* **Given data**:

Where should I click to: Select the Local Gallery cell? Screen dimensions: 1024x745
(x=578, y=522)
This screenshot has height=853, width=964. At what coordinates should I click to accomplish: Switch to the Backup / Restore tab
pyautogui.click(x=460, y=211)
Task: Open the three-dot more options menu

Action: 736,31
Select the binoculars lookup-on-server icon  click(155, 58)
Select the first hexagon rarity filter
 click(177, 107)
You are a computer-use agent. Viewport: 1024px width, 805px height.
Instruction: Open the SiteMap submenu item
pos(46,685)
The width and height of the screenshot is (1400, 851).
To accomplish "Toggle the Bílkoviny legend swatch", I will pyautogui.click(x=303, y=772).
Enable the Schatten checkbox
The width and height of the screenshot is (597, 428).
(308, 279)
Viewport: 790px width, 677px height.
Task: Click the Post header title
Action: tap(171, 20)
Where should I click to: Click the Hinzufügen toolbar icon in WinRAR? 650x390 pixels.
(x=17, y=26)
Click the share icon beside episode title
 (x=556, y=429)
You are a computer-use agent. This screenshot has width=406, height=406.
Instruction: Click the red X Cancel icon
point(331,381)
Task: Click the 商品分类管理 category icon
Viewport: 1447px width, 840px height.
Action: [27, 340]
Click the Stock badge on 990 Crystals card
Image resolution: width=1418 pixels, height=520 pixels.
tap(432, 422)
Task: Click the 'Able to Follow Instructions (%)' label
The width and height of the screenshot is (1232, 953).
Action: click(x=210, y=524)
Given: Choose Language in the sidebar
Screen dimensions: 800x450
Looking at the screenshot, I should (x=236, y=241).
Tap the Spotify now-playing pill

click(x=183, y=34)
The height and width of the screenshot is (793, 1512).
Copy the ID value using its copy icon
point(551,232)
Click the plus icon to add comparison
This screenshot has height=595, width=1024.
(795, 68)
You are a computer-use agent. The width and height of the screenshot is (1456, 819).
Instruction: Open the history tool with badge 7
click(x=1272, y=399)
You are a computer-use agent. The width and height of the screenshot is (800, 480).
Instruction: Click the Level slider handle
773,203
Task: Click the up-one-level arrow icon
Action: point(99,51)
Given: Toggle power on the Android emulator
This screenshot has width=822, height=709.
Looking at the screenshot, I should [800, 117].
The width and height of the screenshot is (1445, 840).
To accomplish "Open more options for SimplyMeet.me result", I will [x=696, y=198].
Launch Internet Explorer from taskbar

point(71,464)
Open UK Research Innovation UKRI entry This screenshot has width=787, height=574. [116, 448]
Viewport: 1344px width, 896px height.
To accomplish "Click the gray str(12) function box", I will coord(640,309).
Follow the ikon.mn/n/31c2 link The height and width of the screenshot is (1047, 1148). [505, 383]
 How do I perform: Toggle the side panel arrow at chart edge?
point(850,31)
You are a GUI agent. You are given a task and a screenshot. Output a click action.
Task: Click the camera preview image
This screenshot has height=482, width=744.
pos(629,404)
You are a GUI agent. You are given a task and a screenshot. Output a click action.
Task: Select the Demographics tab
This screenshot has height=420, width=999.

* **Aim of the task**: Rewrite all of the lines above, replacing every occurrence of "computer-use agent" with "desktop assistant" and leaving everything else unchanged.

* **Result for this task**:
Where should I click to: Select the Local Gallery cell? Screen dimensions: 1024x745
(x=578, y=522)
This screenshot has height=853, width=964. At what coordinates should I click to accomplish: Switch to the Backup / Restore tab
pyautogui.click(x=460, y=211)
Task: Open the three-dot more options menu

Action: 736,31
Select the binoculars lookup-on-server icon  click(155, 58)
Select the first hexagon rarity filter
 click(177, 107)
You are a desktop assistant. Viewport: 1024px width, 805px height.
Instruction: Open the SiteMap submenu item
pos(46,685)
The width and height of the screenshot is (1400, 851).
To accomplish "Toggle the Bílkoviny legend swatch", I will pyautogui.click(x=303, y=772).
Enable the Schatten checkbox
The width and height of the screenshot is (597, 428).
(308, 279)
Viewport: 790px width, 677px height.
Task: Click the Post header title
Action: tap(171, 20)
Where should I click to: Click the Hinzufügen toolbar icon in WinRAR? 650x390 pixels.
(x=17, y=26)
Click the share icon beside episode title
 (x=556, y=429)
You are a desktop assistant. This screenshot has width=406, height=406.
Instruction: Click the red X Cancel icon
point(331,381)
Task: Click the 商品分类管理 category icon
Viewport: 1447px width, 840px height.
Action: [27, 340]
Click the Stock badge on 990 Crystals card
Image resolution: width=1418 pixels, height=520 pixels.
tap(432, 422)
Task: Click the 'Able to Follow Instructions (%)' label
The width and height of the screenshot is (1232, 953).
Action: click(x=210, y=524)
Given: Choose Language in the sidebar
Screen dimensions: 800x450
Looking at the screenshot, I should (x=236, y=241).
Tap the Spotify now-playing pill

click(x=183, y=34)
The height and width of the screenshot is (793, 1512).
Copy the ID value using its copy icon
point(551,232)
Click the plus icon to add comparison
This screenshot has height=595, width=1024.
(795, 68)
You are a desktop assistant. The width and height of the screenshot is (1456, 819).
Instruction: Open the history tool with badge 7
click(x=1272, y=399)
You are a desktop assistant. The width and height of the screenshot is (800, 480).
Instruction: Click the Level slider handle
773,203
Task: Click the up-one-level arrow icon
Action: point(99,51)
Given: Toggle power on the Android emulator
This screenshot has width=822, height=709.
Looking at the screenshot, I should [800, 117].
The width and height of the screenshot is (1445, 840).
To accomplish "Open more options for SimplyMeet.me result", I will [x=696, y=198].
Launch Internet Explorer from taskbar

point(71,464)
Open UK Research Innovation UKRI entry This screenshot has width=787, height=574. [116, 448]
Viewport: 1344px width, 896px height.
To accomplish "Click the gray str(12) function box", I will coord(640,309).
Follow the ikon.mn/n/31c2 link The height and width of the screenshot is (1047, 1148). [505, 383]
 How do I perform: Toggle the side panel arrow at chart edge?
point(850,31)
You are a GUI agent. You are given a task and a screenshot. Output a click action.
Task: Click the camera preview image
This screenshot has height=482, width=744.
pos(629,404)
You are a GUI agent. You are given a task and a screenshot. Output a click action.
Task: Select the Demographics tab
This screenshot has height=420, width=999.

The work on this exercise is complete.